ReproTox is the ideal partner to assist you in understanding the toxic liability of your compounds using a panel of different techniques. We can help identify which compounds have the safety profile to advance into the market. Our advanced technology and automation allow for high quality data to be generated rapidly, reliable, and cost-effectively.
ReproTox has invested in a High- Content screening (HCS) platform that uses automated fluorescence imaging to simultaneously analyze multi-parametric indicators of cytotoxicity and potential mechanism. This improves the prediction of toxicological events and allows for a better understanding of the mechanisms of drug/compound toxicity.
ReproTox serves the Pharmaceutical and Biotech, Cosmetics/Personal Care and Chemicals Industries as well as academia and non-profit organizations.
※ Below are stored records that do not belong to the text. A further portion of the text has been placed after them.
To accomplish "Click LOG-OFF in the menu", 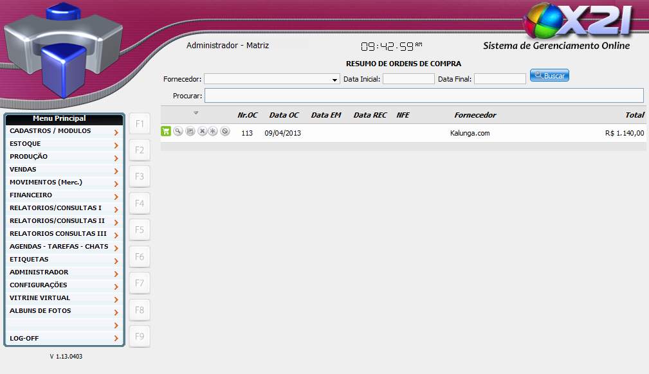I will (24, 338).

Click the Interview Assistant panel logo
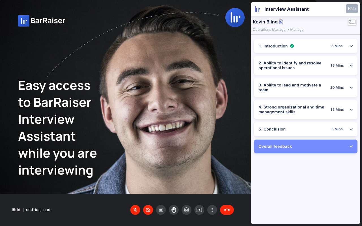click(257, 9)
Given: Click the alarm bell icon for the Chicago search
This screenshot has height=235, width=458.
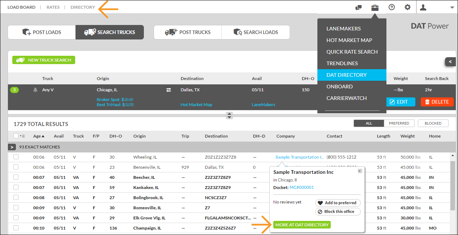Looking at the screenshot, I should pyautogui.click(x=35, y=90).
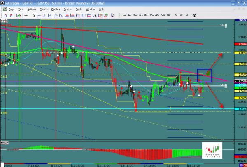Switch chart to 60m timeframe
Screen dimensions: 247x167
[x=157, y=15]
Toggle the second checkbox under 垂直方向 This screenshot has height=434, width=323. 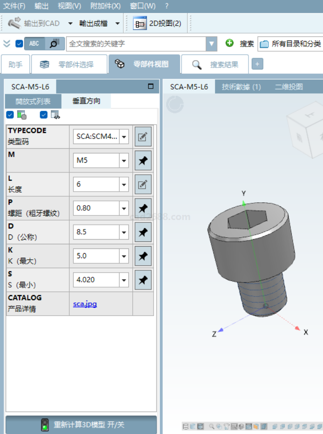pos(44,115)
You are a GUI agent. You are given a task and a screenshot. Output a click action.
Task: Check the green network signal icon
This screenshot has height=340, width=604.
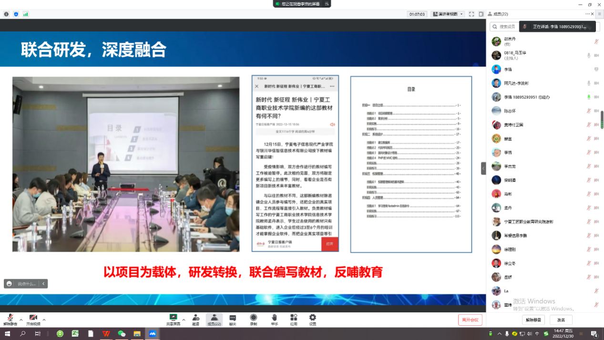click(x=26, y=14)
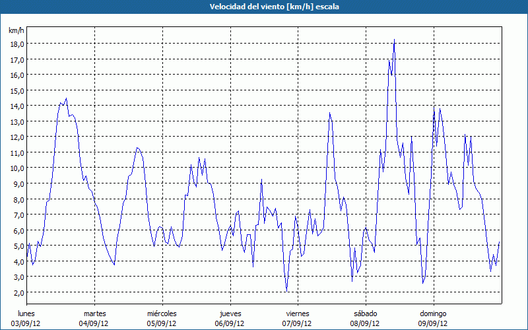
Task: Click the 14,0 y-axis label
Action: pos(17,106)
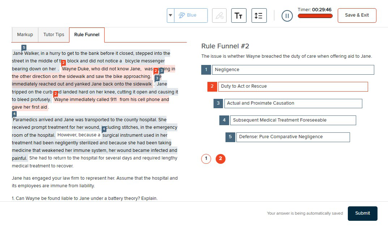Open the line spacing tool
This screenshot has width=388, height=228.
pos(259,16)
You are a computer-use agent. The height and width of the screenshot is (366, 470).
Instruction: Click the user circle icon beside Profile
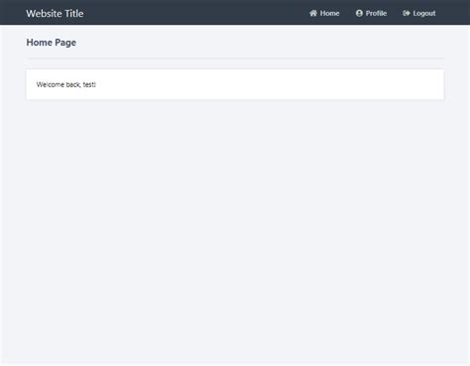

We focus heavily on R&D and our goal is to continually develop and improve approaches to more accurately predict adverse outcomes following exposure to a drug or chemical using robust In Vitro methods combined with In Silico technology.
ReproTox through our expertise has developed a novel In Vitro 3D culture model using testicular cells. This system allows the study of male reproductive health with respect to various toxicants without the need for In Vivo subjects. Our products are centered around this model and our research team continually works to improve this model, and works with clients to translate their project objectives into research plans.
Immunofluorescence of the testicular cell coculture with cell-type-specific protein markers at 48h (A) and 72h (B) postinoculation. Spermatogonial cells are labeled with a specific mouse GCNA1(pink); Leydig cells are labeled with StAR (red staining, black arrow); and Sertoli cells are labeled with neither GCNA1 nor StAR(white arrow). Treatment with BPA, BPS, and BPAF. (C) induced alteration of Cytosketch and induction of DNA damages (γ-H2Ax).
Machine Learning-Based High- Content Single Cell Analysis
We developed a machine learning-based HCA pipeline to examine the multiplexed phenotypic changes associated with Adverse Outcome Pathways (AOPs), including nuclear morphology, DNA synthesis, DNA damage, and cytoskeletal structure in a single-cell-based analysis, which can provide a rapid and objective High-Throughput screening in the fields of efficacy/ toxicity testing, medical imaging, and disease diagnosis.